Formulas for Your Child's Quest for Learning Success

These Three Program Elements Are Needed to Guarantee Learning Success:

1) Extensive practice with the subject matter in a way they can understand it
2) A desire to learn the material, and
3) A need to use the subject learned.

learning success

If students have all of these elements, they will master the subject to the degree that they need to master it, or are satisfied with.

It's kind of like baseball: You can still succeed with one strike against you, even two, but three strikes and you're out. Ideally, we want all three elements operating at full strength.

Most materials are unsuitable for accelerated learning simply because they starve the learner for input. The spacing of material over too long a period of time fails to challenge young minds that are routinely and profoundly underestimated.

Another problem for young learners is that higher level material, such as pre-algebra, is written in a dense, dry style that is sometimes too difficult for them to comprehend, as it is even for many high school students. Concepts of complexity must be carefully broken down and explained. These are often much better presented in person or on video rather than in a book.

In all three elements listed above, you occupy the key position for ensuring learning success. You set the pace, ensuring that your children get sufficient practice to master basic skills. You convey the importance of the subject. It's you who, by your example, instills in your children a joy of learning.

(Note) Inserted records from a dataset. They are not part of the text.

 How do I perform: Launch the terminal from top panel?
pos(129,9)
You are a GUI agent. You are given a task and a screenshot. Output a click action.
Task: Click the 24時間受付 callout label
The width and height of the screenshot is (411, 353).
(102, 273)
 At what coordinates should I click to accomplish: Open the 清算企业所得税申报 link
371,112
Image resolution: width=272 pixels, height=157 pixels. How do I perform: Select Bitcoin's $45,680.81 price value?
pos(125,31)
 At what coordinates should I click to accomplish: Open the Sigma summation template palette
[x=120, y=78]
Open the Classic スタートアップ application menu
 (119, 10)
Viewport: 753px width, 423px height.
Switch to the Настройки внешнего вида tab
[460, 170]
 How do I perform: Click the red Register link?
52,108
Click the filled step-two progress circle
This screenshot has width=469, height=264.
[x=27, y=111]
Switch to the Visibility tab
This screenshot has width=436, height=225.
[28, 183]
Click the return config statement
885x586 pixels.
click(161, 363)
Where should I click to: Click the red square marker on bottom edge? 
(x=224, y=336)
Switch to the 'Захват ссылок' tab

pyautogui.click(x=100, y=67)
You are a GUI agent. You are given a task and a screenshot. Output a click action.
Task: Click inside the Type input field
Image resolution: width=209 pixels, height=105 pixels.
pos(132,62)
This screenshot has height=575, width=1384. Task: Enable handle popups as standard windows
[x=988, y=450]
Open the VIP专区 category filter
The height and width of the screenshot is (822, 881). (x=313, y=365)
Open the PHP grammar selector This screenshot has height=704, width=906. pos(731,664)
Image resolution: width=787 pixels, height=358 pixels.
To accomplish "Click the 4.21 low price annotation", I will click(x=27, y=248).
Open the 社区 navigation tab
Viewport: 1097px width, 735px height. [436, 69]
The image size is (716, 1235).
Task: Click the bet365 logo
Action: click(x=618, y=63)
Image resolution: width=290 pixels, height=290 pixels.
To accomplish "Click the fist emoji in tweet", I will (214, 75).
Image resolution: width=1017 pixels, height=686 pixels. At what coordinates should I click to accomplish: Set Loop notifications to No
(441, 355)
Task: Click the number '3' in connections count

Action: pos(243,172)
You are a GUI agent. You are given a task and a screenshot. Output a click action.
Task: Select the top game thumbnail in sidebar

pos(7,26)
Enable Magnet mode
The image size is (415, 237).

It's unlikely that anyone else would be as successful in imparting these elements if you were to abandon that role.

The Four "A"s Parenting Covenant

To accomplish the three goals listed above, your child will need to aquire these four things from you:

1) Authority - Assurance that their energy is well-directed, their time is not wasted, that the task is worth their effort, that it's important they do this even though it may be challenging.
2) Activity - Direction through a well-planned instructional process, tutoring and encouraging them whenever needed.
3) Accountability - Monitoring to ensure that they practice their tasks. Children do what you inspect, not what you expect.
4) Acknowledgment - Praising them for accomplishments, the element that keeps the whole process running smoothly!